** Your goal **
Repeat verbatim the items between the line containing "This screenshot has height=159, width=190." and the line containing "click(x=759, y=71)", inclusive.

** Extracted material **

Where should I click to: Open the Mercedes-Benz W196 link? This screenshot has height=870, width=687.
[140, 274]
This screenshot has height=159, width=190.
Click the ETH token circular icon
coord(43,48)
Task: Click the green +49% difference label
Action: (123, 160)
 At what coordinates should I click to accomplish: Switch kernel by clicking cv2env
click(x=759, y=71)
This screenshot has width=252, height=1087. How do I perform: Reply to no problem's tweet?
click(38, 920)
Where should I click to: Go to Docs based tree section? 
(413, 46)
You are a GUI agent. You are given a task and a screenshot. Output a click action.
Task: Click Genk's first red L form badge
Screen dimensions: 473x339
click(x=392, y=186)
---
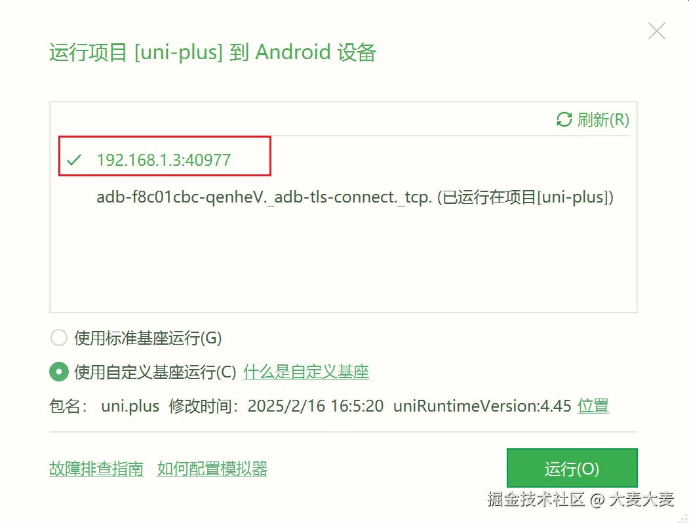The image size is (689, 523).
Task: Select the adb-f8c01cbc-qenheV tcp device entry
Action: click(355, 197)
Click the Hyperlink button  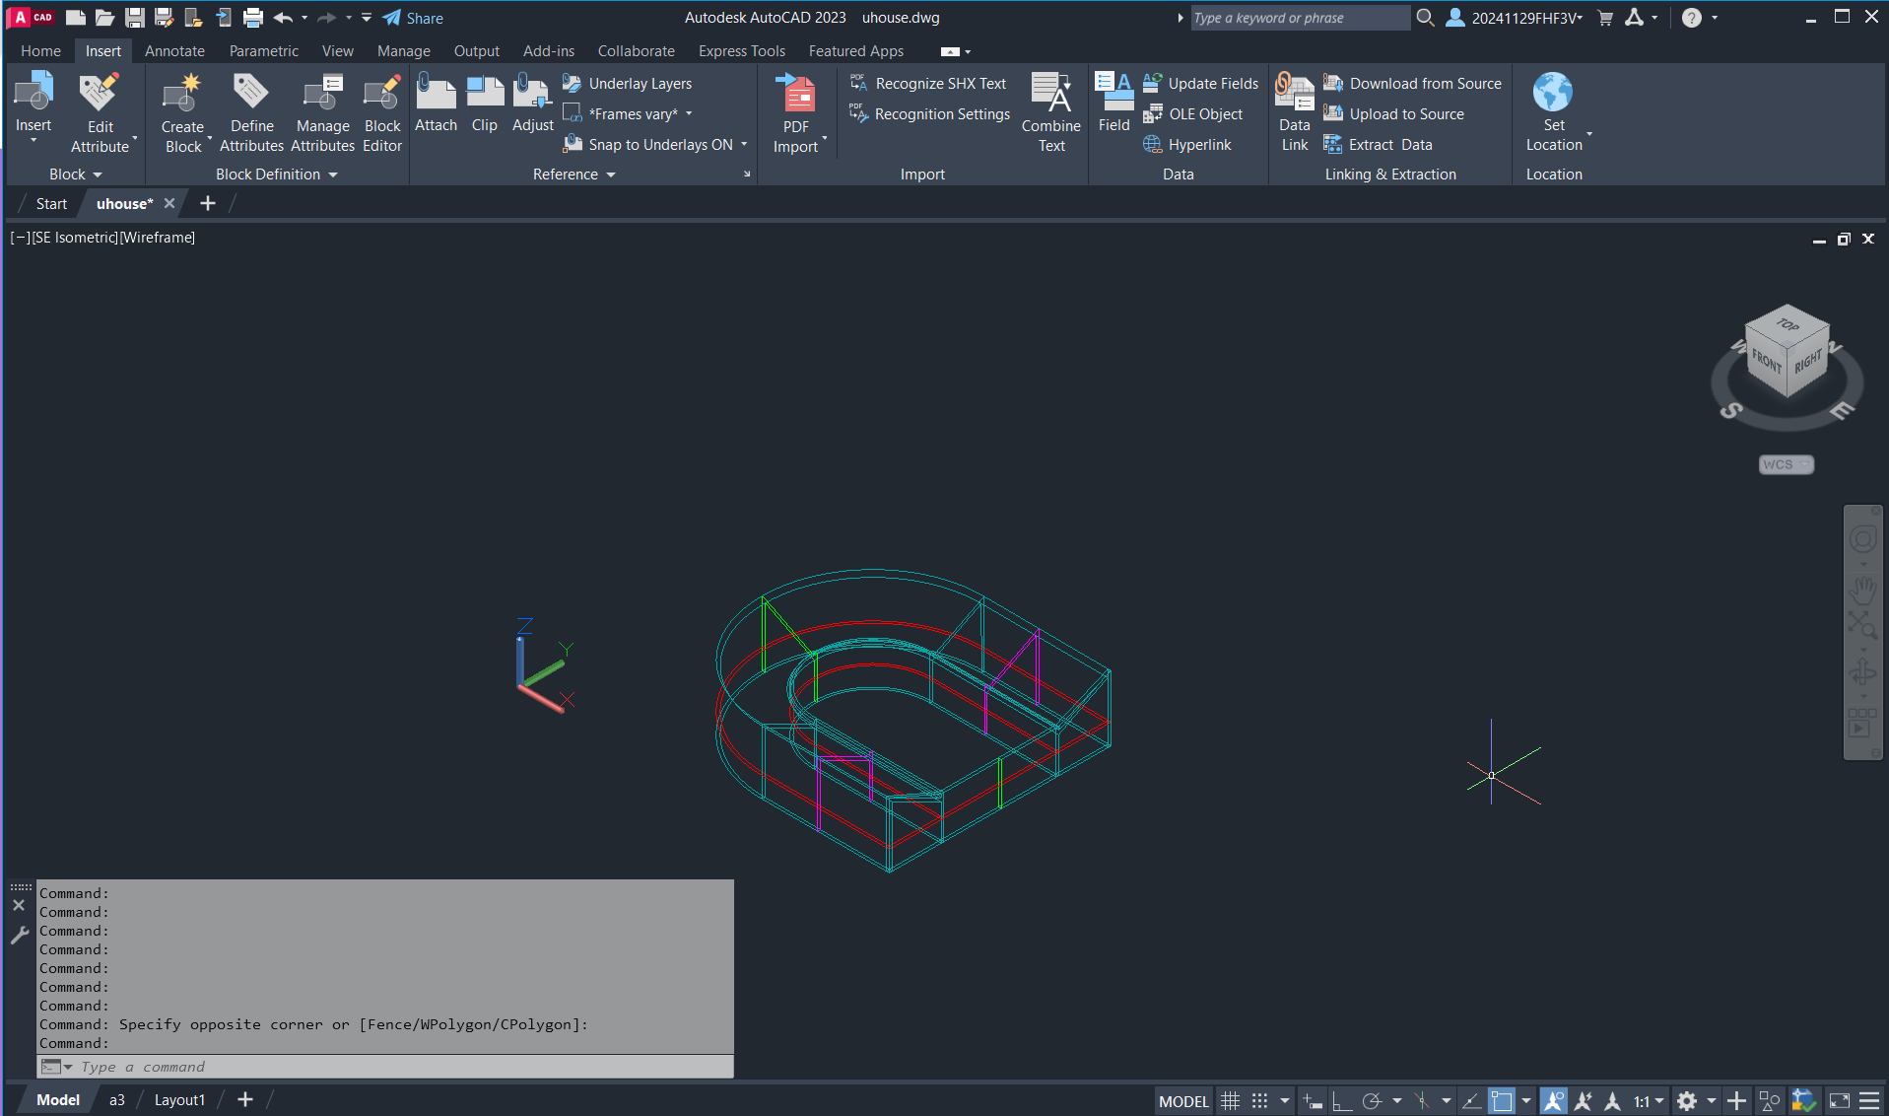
...
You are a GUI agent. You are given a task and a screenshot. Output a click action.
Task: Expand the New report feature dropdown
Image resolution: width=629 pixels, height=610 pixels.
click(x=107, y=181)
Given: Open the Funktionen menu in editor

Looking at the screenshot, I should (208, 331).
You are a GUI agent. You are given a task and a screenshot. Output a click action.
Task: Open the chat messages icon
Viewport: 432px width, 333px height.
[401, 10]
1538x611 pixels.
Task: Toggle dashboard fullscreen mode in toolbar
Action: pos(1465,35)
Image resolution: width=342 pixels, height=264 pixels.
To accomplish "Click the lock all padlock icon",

** Worked answer **
This screenshot has height=159, width=190.
Click the ETH token circular icon
coord(43,48)
Task: Click the green +49% difference label
Action: (123, 160)
 At what coordinates should I click to accomplish: Switch kernel by clicking cv2env
click(x=759, y=71)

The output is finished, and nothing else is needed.